## REQUISITOS DO EXERCÍCIO
1. No texto sobre Buenos Aires, em que avenida ficava o hotel de onde saiu o passeio a pé até o Malba?
2. Digite de novo, sem mudar nada, o trecho do texto sobre Buenos Aires que começa nas palavras "O Poleiro das" e termina em "um passeio romântico.".

## TEXTO EXTRAÍDO
23/09/2019 as 08:34

ARTIGOS

O Poleiro das Almas

Por Matheus Batalha Moreira Nery/Doutor em Psicologia pela UFBA e Professor da UNINASSAU.

COMPARTILHE ESTA NOTÍCIA

Buenos Aires é umas das minhas cidades preferidas. Gosto do clima, da arquitetura, da gastronomia, e da atmosfera portenha. Além disso, acredito que seja uma das melhores cidades na América Latina em termos de atrações culturais. Por lá, a cultura é viva e suas mais diversas manifestações culturais são produzidas com enorme riqueza de detalhes. Perfeito ambiente para um passeio romântico.

Além de assistir a um tango, compromisso que penso ser obrigatório para quem visita a cidade, fiz questão de ir à ópera nesta minha viagem. Este era um sonho antigo, alimentado por uma expectativa frustrada por uma experiência que tivemos anos atrás. Foi durante uma viagem em família, que minhas irmãs haviam planejado como uma forma de juntar todos de casa em torno de um objetivo comum. Topei a missão sem pestanejar. Acredito que momentos felizes em família são extremamente valiosos e, quando podemos utilizar uma viagem como artificio, é fácil encontrarmos razões para celebrarmos. Nesta viagem em particular, os primeiros dias haviam sido corridos e atribulados, cheios de pequenos compromissos que fiz questão de cumprir com espírito de companheirismo. Certa manhã, quando perguntei a uma das minhas irmãs qual era o plano para o dia, descobri que iríamos visitar um zoológico. Como o tempo era curto, elegantemente, pedimos desculpas e optamos por uma passeio a pé pela cidade. Saímos do nosso hotel na avenida Corrientes e fomos caminhando até o Malba, o Museu de Arte Latino-Americana. Queríamos ver o Abaporu. Foi um passeio mágico. Caminhamos pelos parques que formam a avenida Presidente Figueroa Alcorta até chegarmos ao museu, onde vimos, maravilhados, o impressionante quadro de Tarsila do Amaral. Na volta, fizemos uma parada para tomar um “cortado” e comprar livros na El Ateneo Grand Splendid, uma das mais belas livrarias que já visitei. Abastecemos nossas mochilas com uma quantidade significativa de livros e seguimos caminhando até a avenida 9 de Julho, onde está localizado o Teatro Colón.

## LINHAS DE DADOS

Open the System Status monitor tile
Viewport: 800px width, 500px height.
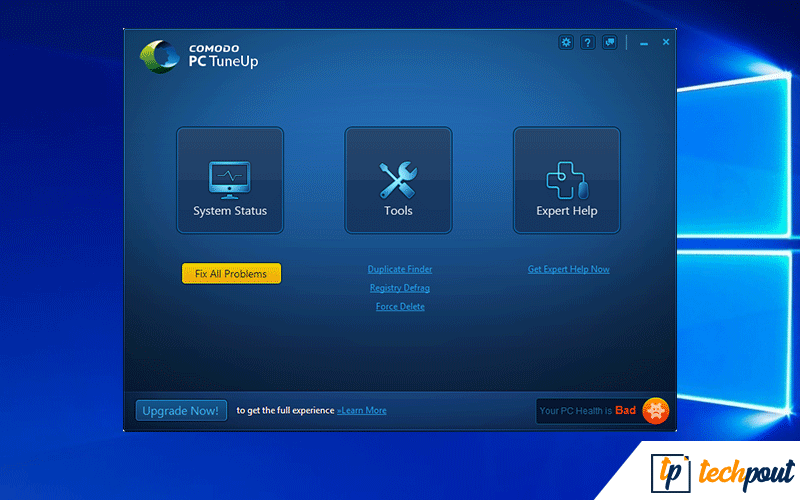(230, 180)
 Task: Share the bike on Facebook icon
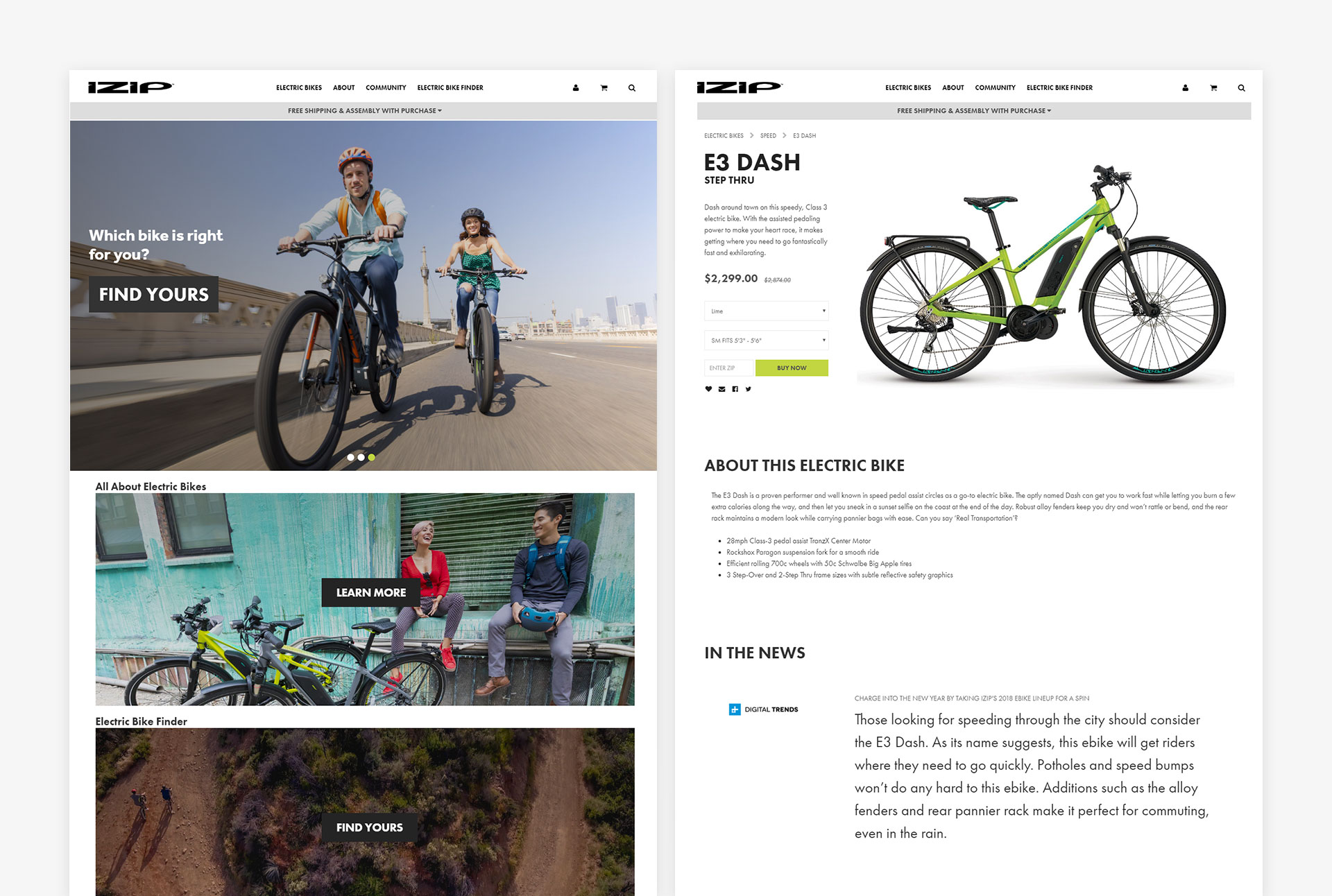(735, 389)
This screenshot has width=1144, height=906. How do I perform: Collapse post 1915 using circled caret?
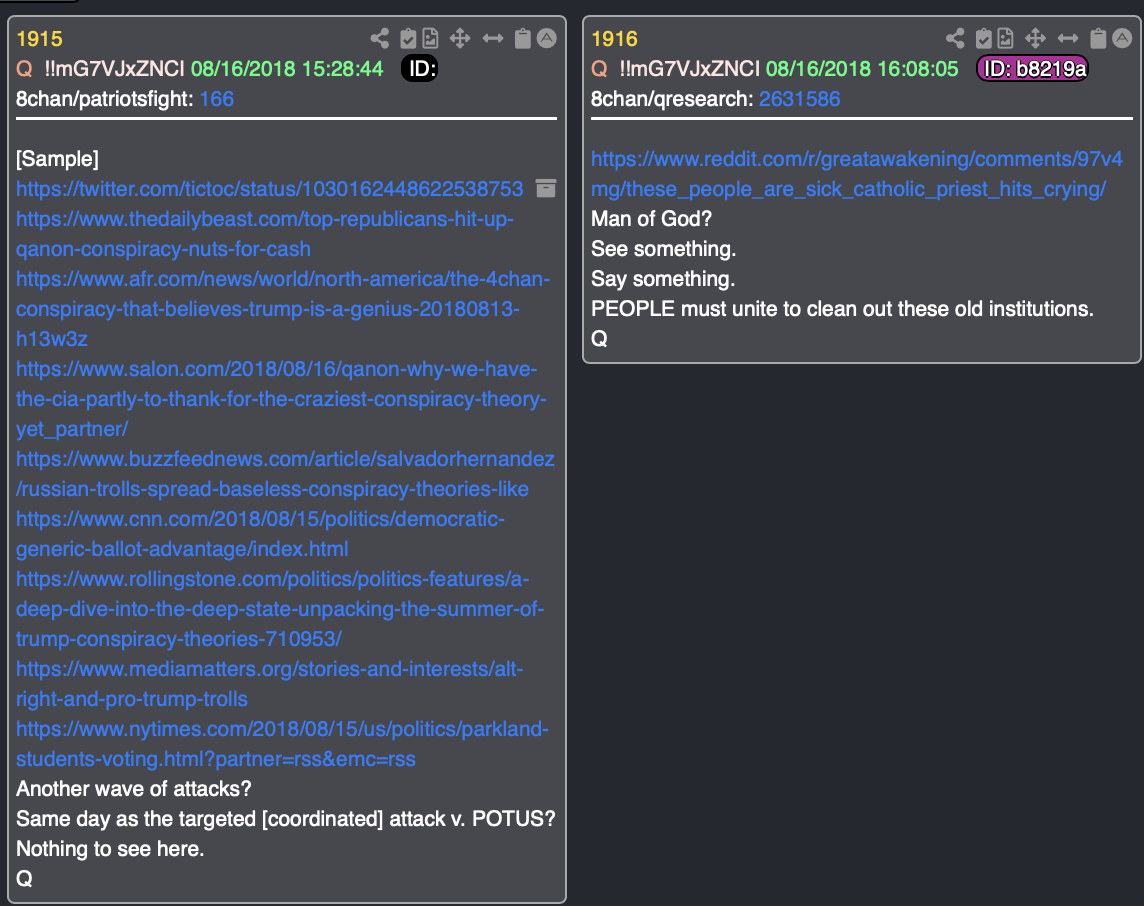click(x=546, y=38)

## RESPOSTAS POR TAREFA
1. Na avenida Corrientes.

2.
O Poleiro das Almas

Por Matheus Batalha Moreira Nery/Doutor em Psicologia pela UFBA e Professor da UNINASSAU.

COMPARTILHE ESTA NOTÍCIA

Buenos Aires é umas das minhas cidades preferidas. Gosto do clima, da arquitetura, da gastronomia, e da atmosfera portenha. Além disso, acredito que seja uma das melhores cidades na América Latina em termos de atrações culturais. Por lá, a cultura é viva e suas mais diversas manifestações culturais são produzidas com enorme riqueza de detalhes. Perfeito ambiente para um passeio romântico.